For Novak, one of the wonders of the business life or "calling" is that it forces people to meet head-on the moral and intellectual challenges of daily life. In it, people can respond well or not, can succeed or fail, can be honest or not. For Novak, "even under well-designed systems, some people will do evil and good people will sometimes stumble." Business in a free environment tests your mettle and character, humbles you and brings you glory.
In short, capitalism allows people to live as human beings on earth and not as angels in heaven. For the religious Novak "[L]ife is not a morality play. The good do not always win and the wicked often prosper for a long time."
In spite of the "injustice or it all," we continue to live as free albeit flawed human beings. And this is the basic difference between the destructive force that is socialism and the constructive engine that is freedom. Freedom assumes that an imperfect individual is making a variety of decisions for various reasons. Socialism assumes that the imperfection that is at the essence of humanity is a temporary (10,000 year), correctible feature of the human condition.
Freedom depends on three things to ensure that in spite of the fact that the "wicked prosper for a long time," their prosperity will not be eternal. The first check on corruption and wrongdoing is the free market itself. As the stockholding executives of Worldcom know so well, investors are not keen to be lied to. Unfortunately, many of the corrupt manage to walk away before the market knows about the cheating.

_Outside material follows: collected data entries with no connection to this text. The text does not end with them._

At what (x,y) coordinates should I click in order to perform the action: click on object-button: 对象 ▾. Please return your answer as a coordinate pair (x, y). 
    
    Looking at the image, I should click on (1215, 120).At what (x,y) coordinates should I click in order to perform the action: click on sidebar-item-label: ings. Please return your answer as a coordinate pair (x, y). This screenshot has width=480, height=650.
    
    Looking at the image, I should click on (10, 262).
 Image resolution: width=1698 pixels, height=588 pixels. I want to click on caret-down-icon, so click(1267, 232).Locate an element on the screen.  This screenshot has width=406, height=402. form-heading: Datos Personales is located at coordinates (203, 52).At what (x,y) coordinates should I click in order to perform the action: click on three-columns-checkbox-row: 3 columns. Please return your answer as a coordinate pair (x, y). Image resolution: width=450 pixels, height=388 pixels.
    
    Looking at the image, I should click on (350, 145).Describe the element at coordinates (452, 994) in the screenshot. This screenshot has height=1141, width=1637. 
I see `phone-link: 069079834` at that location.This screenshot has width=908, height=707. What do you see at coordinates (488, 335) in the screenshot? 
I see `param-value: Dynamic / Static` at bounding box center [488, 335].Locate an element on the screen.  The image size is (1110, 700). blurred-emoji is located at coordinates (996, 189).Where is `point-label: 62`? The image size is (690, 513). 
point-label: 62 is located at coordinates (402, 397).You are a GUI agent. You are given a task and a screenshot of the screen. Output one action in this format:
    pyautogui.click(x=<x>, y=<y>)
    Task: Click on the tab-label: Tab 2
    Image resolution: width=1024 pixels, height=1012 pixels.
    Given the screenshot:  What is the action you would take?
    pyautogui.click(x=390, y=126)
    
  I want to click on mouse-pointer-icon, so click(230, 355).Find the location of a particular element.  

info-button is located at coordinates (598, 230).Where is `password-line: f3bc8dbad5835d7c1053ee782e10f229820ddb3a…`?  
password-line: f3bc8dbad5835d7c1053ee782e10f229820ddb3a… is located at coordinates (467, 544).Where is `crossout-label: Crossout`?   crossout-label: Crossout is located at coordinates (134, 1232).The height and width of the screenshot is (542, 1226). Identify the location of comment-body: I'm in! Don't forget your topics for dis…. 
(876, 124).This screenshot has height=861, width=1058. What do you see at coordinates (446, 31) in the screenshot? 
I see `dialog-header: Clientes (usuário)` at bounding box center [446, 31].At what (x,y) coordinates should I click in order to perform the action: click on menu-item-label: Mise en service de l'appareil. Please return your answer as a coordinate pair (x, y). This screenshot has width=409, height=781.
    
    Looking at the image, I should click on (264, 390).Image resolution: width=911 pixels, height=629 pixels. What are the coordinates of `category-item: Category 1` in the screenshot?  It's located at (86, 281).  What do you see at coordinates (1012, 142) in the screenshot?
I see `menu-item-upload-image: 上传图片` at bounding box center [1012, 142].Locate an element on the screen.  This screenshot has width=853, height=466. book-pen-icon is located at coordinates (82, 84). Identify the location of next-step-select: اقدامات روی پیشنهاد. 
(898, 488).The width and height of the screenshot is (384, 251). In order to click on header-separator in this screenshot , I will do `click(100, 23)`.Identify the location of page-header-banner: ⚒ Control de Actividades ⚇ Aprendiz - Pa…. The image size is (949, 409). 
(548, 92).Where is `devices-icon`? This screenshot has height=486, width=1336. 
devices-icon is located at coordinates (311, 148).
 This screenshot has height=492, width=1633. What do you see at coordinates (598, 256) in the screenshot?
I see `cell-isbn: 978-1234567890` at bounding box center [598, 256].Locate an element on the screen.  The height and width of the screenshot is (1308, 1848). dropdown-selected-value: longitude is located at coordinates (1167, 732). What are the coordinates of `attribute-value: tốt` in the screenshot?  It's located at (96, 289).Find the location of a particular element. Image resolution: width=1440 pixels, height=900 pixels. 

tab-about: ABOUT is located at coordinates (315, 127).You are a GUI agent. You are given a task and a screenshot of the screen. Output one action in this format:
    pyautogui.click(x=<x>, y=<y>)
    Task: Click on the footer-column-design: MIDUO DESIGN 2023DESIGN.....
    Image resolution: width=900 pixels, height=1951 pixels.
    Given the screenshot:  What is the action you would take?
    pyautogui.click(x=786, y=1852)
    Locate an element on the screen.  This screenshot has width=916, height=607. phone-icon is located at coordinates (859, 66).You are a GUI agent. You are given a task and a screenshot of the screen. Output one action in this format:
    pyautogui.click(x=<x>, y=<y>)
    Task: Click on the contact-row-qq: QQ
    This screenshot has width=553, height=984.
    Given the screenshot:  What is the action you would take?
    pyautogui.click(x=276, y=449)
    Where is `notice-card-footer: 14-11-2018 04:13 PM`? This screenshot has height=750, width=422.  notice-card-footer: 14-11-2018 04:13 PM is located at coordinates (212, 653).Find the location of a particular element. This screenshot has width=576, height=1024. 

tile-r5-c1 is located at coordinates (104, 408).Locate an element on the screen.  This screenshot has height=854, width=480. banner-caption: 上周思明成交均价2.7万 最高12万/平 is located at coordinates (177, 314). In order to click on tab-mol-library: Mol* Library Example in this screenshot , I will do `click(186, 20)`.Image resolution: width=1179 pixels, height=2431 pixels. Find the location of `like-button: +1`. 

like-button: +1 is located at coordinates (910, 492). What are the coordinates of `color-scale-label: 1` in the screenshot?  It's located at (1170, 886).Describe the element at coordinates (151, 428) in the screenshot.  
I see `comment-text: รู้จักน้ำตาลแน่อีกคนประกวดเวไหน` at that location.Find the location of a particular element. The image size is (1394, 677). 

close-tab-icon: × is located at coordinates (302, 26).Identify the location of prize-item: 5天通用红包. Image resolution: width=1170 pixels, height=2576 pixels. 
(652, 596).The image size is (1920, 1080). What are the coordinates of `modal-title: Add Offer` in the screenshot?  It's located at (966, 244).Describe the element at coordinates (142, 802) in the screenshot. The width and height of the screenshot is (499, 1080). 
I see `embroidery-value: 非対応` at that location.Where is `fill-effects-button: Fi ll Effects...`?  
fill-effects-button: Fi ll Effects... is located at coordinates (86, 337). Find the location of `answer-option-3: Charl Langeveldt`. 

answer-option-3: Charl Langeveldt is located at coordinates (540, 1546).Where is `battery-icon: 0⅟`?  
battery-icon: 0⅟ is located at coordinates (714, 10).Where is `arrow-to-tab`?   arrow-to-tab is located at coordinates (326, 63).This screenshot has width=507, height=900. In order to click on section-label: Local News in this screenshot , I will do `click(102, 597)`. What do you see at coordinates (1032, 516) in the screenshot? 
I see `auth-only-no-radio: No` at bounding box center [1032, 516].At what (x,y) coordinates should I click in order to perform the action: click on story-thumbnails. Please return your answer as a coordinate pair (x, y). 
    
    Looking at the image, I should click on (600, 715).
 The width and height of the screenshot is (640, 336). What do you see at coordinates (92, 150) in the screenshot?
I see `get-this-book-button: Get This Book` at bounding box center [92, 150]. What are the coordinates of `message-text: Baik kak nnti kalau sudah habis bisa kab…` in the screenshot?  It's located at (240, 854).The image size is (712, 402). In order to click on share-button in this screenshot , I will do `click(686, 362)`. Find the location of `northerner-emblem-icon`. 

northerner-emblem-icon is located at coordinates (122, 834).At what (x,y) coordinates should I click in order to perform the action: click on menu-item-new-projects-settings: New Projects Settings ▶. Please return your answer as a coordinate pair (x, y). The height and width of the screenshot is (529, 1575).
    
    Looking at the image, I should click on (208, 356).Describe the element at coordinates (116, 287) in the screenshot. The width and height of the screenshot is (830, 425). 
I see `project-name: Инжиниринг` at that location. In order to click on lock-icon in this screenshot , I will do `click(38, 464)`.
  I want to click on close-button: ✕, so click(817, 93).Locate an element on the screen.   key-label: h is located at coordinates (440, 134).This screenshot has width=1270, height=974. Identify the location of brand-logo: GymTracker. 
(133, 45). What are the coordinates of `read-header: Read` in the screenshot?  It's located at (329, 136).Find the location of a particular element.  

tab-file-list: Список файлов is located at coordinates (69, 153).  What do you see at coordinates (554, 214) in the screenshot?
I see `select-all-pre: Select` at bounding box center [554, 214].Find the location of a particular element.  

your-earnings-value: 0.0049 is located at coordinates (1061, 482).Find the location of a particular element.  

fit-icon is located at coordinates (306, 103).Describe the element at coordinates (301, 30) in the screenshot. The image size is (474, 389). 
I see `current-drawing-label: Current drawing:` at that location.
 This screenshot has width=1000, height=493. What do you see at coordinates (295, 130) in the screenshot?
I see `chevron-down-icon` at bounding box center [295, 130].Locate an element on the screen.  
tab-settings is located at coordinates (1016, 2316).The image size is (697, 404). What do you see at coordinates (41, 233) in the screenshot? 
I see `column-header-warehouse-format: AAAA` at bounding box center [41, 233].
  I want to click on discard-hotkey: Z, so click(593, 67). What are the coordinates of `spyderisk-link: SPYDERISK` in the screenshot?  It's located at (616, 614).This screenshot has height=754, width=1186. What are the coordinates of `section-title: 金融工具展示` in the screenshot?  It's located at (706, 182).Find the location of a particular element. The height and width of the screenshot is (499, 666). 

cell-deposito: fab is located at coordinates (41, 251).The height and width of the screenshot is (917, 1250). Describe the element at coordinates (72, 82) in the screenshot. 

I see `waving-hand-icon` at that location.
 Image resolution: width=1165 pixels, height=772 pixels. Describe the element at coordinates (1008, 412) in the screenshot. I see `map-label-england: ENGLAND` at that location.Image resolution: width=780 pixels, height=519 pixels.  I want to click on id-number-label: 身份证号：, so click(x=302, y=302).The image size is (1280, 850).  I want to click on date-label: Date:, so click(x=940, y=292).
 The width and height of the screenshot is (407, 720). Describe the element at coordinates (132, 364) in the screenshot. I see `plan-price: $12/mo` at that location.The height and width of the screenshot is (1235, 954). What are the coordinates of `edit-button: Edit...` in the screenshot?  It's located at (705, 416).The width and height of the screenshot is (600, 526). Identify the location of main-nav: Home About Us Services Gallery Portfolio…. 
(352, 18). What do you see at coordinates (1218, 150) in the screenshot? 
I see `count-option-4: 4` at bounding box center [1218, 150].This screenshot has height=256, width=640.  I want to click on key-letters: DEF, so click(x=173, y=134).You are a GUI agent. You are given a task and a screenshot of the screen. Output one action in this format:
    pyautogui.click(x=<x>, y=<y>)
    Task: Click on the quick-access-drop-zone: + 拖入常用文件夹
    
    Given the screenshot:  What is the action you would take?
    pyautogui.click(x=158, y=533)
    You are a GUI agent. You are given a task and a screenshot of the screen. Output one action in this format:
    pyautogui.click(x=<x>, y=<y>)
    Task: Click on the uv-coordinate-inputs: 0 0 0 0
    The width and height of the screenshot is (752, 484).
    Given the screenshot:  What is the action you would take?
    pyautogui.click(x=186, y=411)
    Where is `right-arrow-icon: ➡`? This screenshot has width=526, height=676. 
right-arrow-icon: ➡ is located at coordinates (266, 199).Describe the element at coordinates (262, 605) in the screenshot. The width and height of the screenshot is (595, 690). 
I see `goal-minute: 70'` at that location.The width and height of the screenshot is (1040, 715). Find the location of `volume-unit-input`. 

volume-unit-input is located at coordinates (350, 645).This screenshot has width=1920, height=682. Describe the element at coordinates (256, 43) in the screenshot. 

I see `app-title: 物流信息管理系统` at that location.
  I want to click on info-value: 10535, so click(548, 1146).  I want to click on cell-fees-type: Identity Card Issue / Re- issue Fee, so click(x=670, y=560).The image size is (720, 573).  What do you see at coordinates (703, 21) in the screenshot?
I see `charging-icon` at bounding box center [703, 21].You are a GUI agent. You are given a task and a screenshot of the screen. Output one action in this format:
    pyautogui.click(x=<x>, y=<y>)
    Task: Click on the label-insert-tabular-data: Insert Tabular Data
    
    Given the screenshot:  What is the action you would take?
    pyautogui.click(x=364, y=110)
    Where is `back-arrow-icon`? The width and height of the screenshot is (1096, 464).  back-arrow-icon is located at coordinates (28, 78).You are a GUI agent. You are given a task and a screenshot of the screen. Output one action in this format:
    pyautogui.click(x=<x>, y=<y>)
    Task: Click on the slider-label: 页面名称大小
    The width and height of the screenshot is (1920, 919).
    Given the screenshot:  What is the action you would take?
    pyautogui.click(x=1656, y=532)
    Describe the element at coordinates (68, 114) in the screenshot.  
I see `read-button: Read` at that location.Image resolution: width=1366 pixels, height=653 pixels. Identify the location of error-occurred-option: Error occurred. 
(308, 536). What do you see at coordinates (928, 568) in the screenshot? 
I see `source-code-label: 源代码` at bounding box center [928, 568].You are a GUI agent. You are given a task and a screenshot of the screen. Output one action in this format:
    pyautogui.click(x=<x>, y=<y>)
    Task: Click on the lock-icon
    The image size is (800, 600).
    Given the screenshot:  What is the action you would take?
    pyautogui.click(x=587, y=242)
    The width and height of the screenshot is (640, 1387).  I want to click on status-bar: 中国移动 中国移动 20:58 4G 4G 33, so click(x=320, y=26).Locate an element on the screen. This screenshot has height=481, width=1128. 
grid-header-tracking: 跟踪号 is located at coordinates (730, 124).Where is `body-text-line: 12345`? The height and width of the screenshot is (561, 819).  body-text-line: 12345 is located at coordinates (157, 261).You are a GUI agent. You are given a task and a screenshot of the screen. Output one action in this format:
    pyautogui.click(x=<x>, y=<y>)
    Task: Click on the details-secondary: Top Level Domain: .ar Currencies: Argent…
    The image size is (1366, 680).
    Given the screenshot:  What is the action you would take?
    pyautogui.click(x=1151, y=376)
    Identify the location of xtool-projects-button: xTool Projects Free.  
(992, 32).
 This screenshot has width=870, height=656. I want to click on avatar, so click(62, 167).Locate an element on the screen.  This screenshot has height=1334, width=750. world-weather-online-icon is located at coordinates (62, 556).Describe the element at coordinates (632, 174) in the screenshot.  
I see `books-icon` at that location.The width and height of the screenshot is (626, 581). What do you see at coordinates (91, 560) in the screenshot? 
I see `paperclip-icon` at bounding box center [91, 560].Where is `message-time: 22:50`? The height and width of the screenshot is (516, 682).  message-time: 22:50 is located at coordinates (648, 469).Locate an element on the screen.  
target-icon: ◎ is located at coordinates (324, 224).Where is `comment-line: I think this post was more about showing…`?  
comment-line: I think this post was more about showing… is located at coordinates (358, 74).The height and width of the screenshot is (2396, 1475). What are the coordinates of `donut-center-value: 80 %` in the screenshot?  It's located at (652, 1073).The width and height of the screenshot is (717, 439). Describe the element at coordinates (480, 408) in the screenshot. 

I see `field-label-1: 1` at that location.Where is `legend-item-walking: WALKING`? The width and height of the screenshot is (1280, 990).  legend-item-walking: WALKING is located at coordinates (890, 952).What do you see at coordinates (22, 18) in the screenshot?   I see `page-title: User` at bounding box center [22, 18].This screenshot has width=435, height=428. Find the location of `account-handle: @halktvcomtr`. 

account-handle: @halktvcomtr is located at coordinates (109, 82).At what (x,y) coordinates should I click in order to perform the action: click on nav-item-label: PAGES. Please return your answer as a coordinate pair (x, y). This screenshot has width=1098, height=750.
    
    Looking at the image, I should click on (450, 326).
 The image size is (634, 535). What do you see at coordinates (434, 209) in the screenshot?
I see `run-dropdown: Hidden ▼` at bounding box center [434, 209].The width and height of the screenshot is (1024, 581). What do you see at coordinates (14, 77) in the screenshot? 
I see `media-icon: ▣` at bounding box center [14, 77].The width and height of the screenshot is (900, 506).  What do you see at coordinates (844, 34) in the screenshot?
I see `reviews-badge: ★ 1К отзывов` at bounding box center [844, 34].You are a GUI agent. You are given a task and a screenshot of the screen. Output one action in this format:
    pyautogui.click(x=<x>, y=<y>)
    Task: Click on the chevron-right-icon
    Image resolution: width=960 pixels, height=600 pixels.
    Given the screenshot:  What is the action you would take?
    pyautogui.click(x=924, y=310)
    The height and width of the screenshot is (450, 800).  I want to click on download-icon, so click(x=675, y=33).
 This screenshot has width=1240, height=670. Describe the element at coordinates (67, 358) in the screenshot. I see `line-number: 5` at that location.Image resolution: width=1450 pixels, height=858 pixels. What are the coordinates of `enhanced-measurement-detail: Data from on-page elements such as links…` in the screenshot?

Therefore, societies with a sense of pride in their moral lives look to the second and most important check shame. Shame is something about which Western society has become embarrassed, as so many of its politicians and other cultural and religious leaders can't seem to learn the meaning of the word. Shame, for the society that takes itself seriously, is probably the pre-eminent defender of the honesty that freedom needs in order to survive.
Lastly, the rule of law and the knowledge that swift punishment will be meted out to those who cheat society and have no shame, is the final check on the flaws inherent in all of us.
SO, ON one hand we have a belief system that has no successes to its name and has an inherent hatred of human nature. On the other, we have a way of life that creates jobs and accepts the humanity of society's members.
In Israel we can no longer afford the economic and social devastation that policies based on socialist "ideals" continue to bring. Its time to give those of us who are flawed human beings the freedom to go about our business. To those of you who are perfect, please take your pursuit of heaven on earth into the privacy of your homes.
The writer is head of institutional sales at an Israeli brokerage firm.